* **WRITTEN PROBLEM**
Place each line of the records below into a JSON list of strings, with one string per line and blank lines omitted. Exclude the pictures from the list.

* **Saved entries**
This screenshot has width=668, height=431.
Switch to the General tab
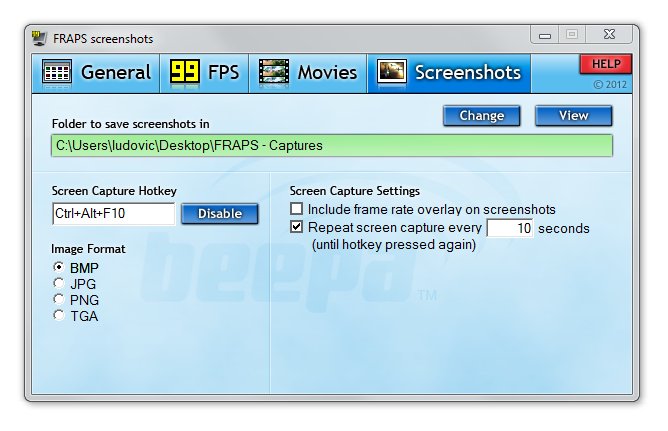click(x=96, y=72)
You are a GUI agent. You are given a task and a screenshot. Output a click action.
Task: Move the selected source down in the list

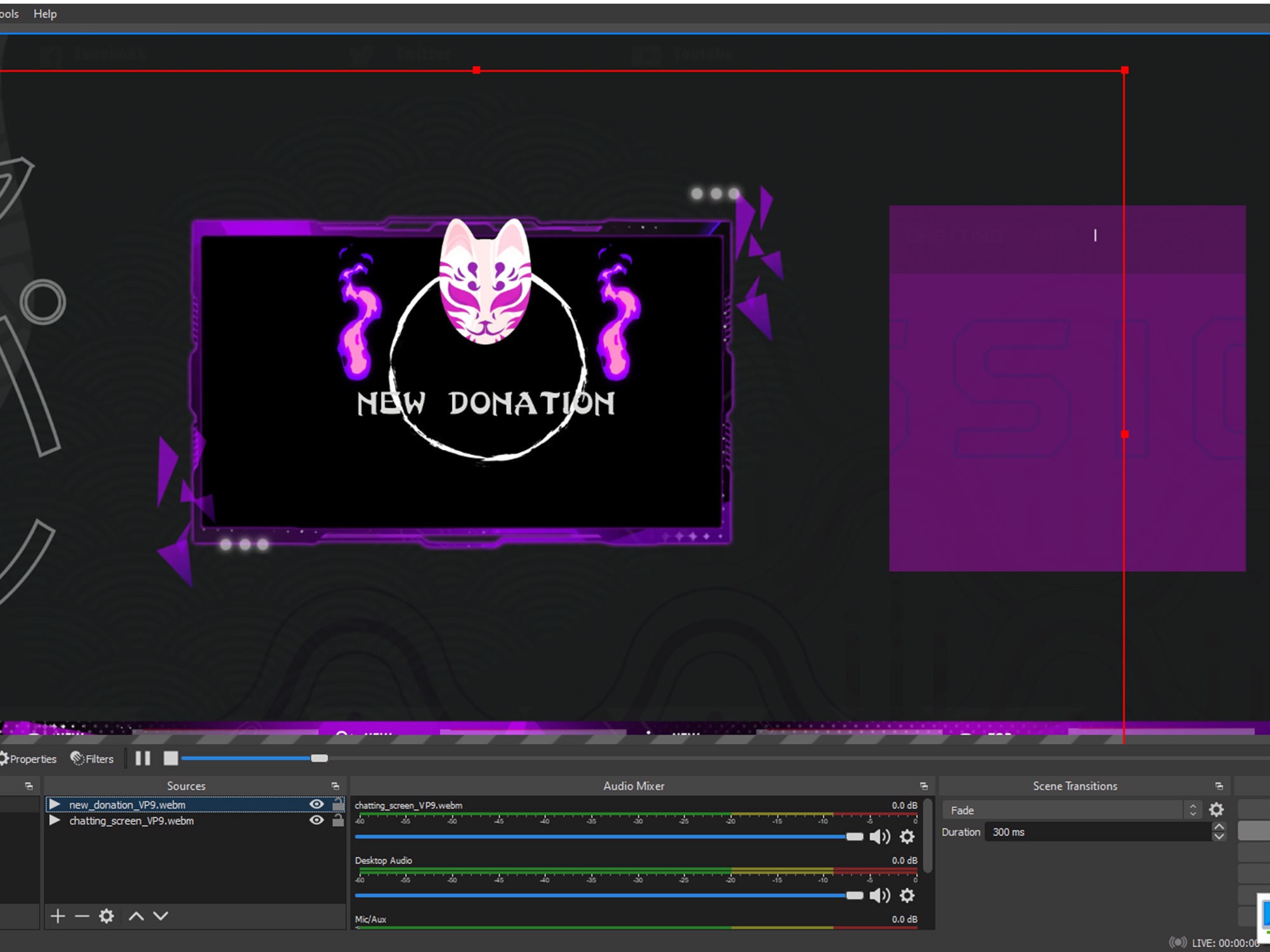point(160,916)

* **FINAL ANSWER**
[
  "This screenshot has width=668, height=431.",
  "Switch to the General tab",
  "click(x=96, y=72)",
  "You are a GUI agent. You are given a task and a screenshot. Output a click action.",
  "Task: Move the selected source down in the list",
  "point(160,916)"
]